While getting autonomous vehicles on the road faster is everyone’s goal, getting them to behave well around each other is equally important. That requires them to process data the same way, using the same algorithms and the same inference models. This is not where carmakers should be competitive, and these deals are an indication they are coming to that realization.

It’s also a recognition that putting all of that control into the hands of a standards body is far too slow and inefficient. As more electronics are added into vehicles, the speed at which the technology changes will accelerate. This is far different from mechanical designs, where standards can be set well in advance. As electronic content grows, standards need to be generated from the technology and not the other way around. Moreover, those standards need to utilize real-world data involving all brands of autonomous vehicles that will share the public roadways.

Carmakers are taking concrete steps, whether it’s due to the impact of electronics or simply the exploding cost of developing AI-based systems, to make autonomous driving a reality. It’s better to team up and get to market with a competitor or two than to not get there at all. That also helps with liability issues, where it’s easier to justify best practices across an industry than a single carmaker. And it doesn’t hurt when autonomous vehicles all move at the same speeds and react in identical and predictable ways, which can only happen when data is shared across the industry.
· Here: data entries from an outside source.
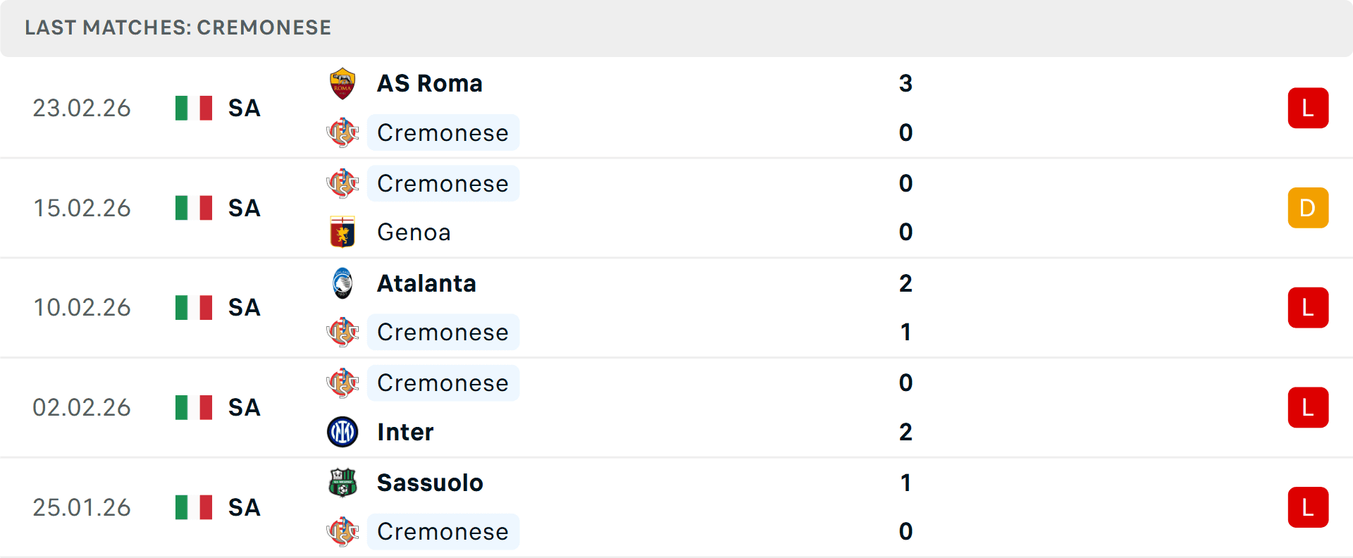Click Italy flag on the 15.02.26 match
Screen dimensions: 1353x558
click(194, 208)
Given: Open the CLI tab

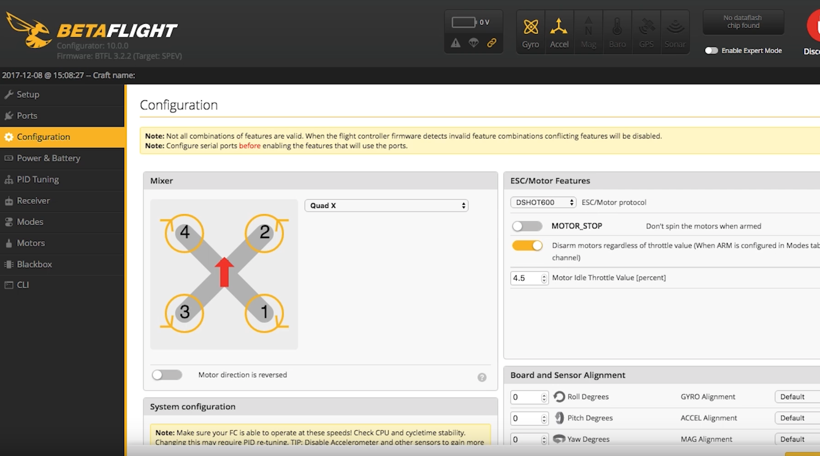Looking at the screenshot, I should point(23,285).
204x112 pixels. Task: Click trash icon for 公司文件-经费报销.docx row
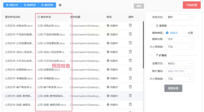[x=130, y=69]
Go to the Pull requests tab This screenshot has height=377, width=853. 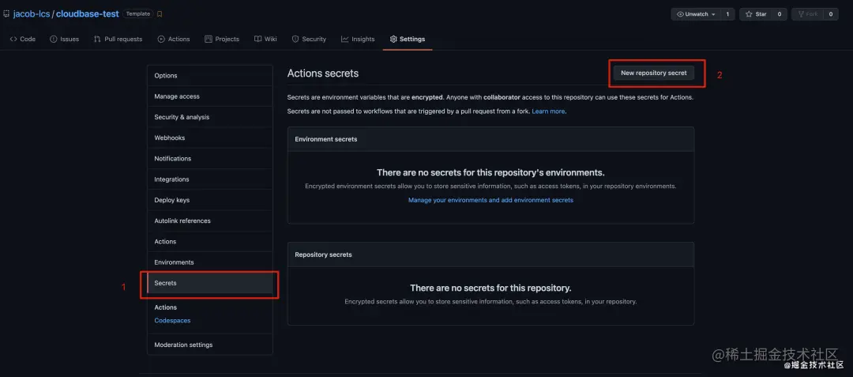click(x=118, y=39)
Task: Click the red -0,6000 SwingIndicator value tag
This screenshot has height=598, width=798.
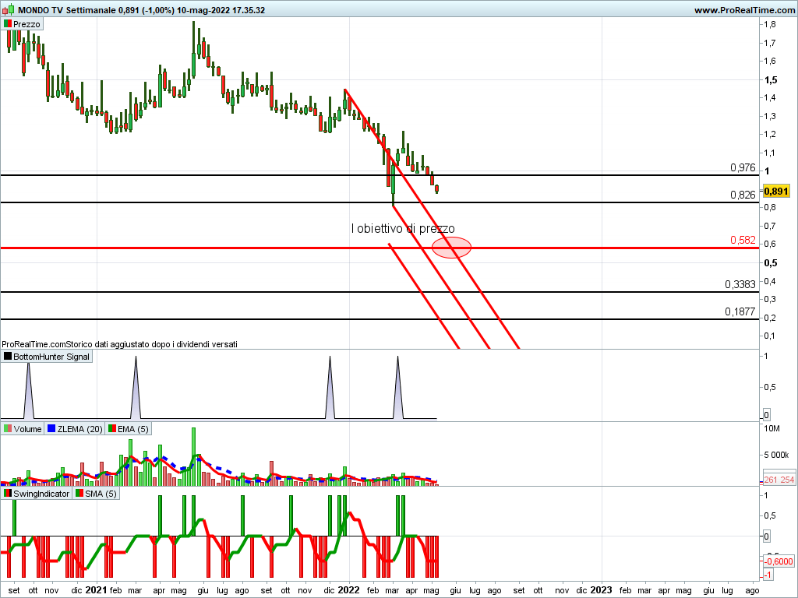Action: click(778, 561)
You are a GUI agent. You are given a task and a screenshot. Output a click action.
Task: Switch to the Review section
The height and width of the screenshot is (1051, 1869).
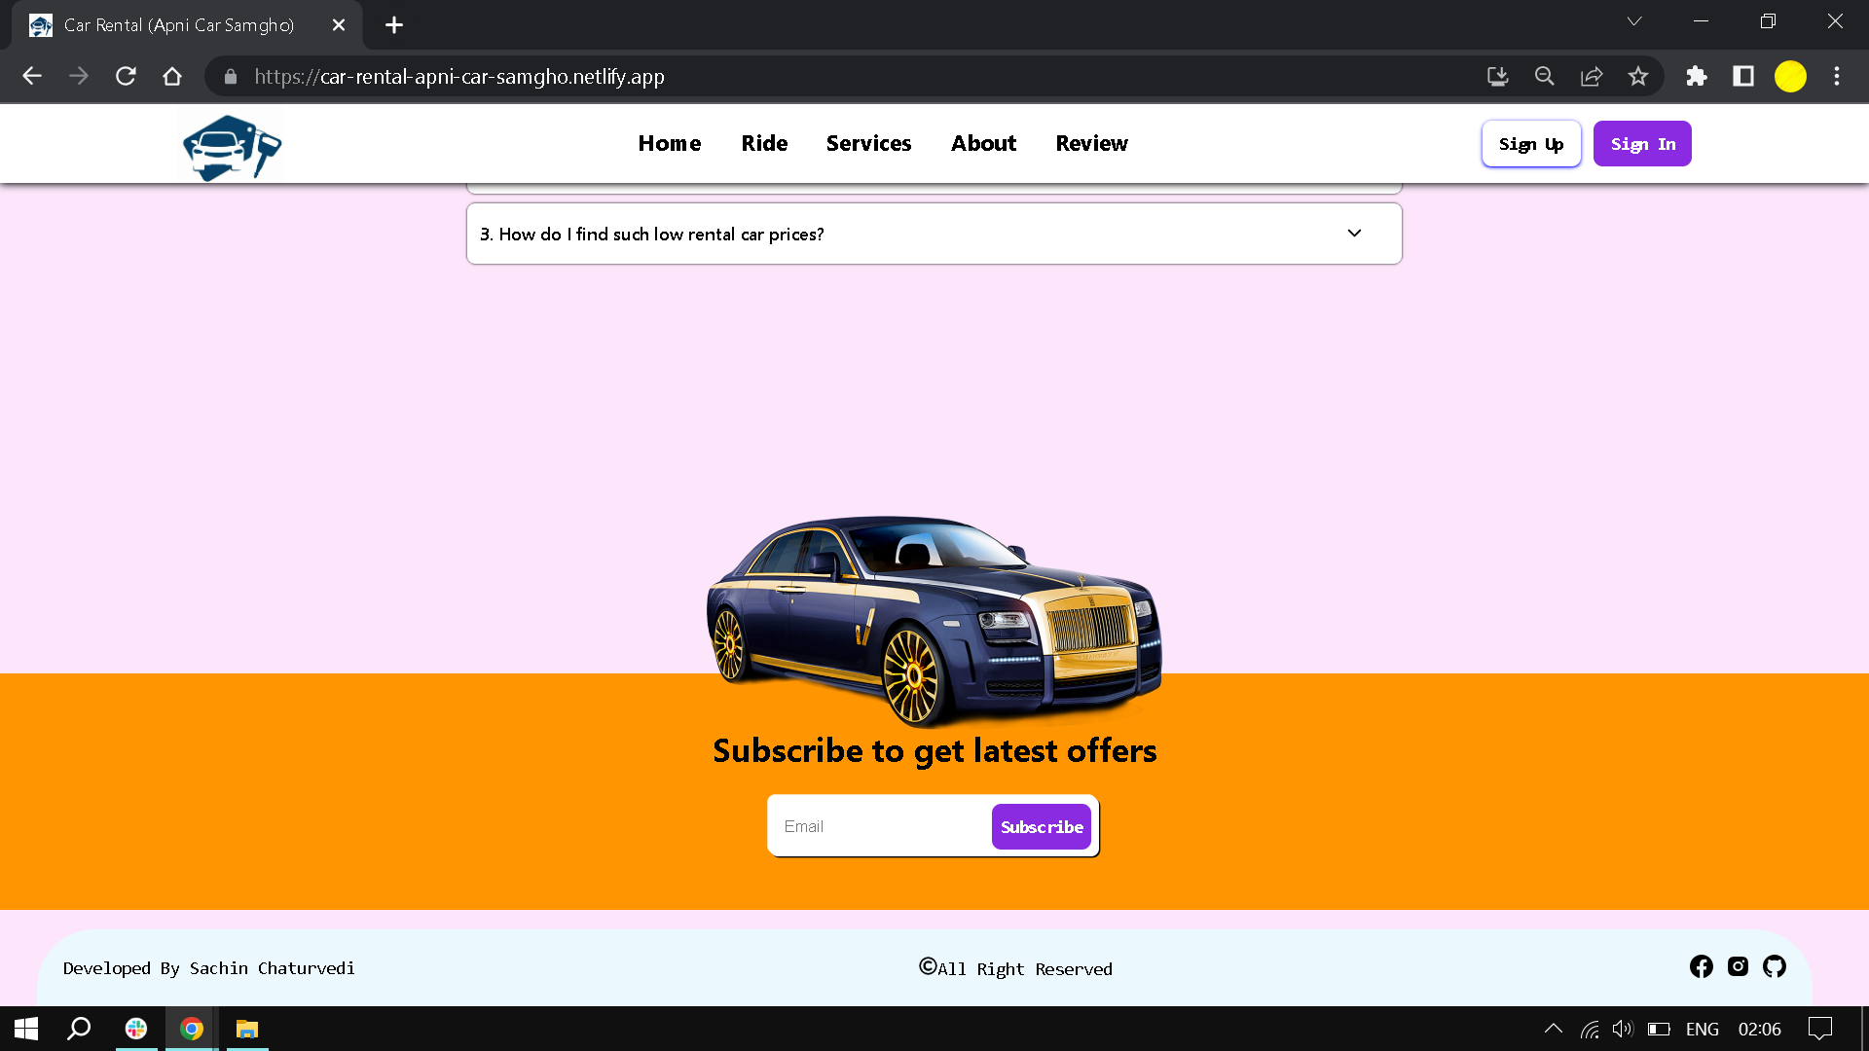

But what will differentiate all of these vendors besides the price when cars really can drive themselves? So far that isn’t clear, and that has to be worrying a lot of automotive companies with a long history of making some very fine automobiles. Consumers may not care if they can hear the clock or the rev of the engine if everyone is moving at exactly the same speed.



1 comments

realjjj says:

It shows astonishing incompetence, lack of vision and lack of commitment.
VW spends on R&D 10 times more than Tesla , it’s not that they don’t have the money, they just don’t care enough to spend on this.

The future is car as a service and anyone that doesn’t get that, will go under with absolute certainty. Car as a service can offer 10 times better value than ownership, can easily quadruple the market for cars in terms of miles and captures the entire revenue that gravitates around cars, there is no other path forward.
Autonomy is a core asset as only a handful of global players can survive, these car makers are signing suicide pacts.

In electrification it is even worse, they severely underestimate the ramp, they don’t understand that the average pack size needs to double very quickly, that they can win massive share while increasing ASPs as others lack commitment and that a majority of the output needs to go towards car as a service.

These car makers you mention have a 1% chance of survival at this point, you might as well write them off as the next Nokia and Blackberry. They are not customers you want to have, at all.
This is how giants fall, truly nonsensical decisions when the path forward is so obvious but they are so afraid of change that they refuse to see it. These are the moments that end them and we are seeing them live.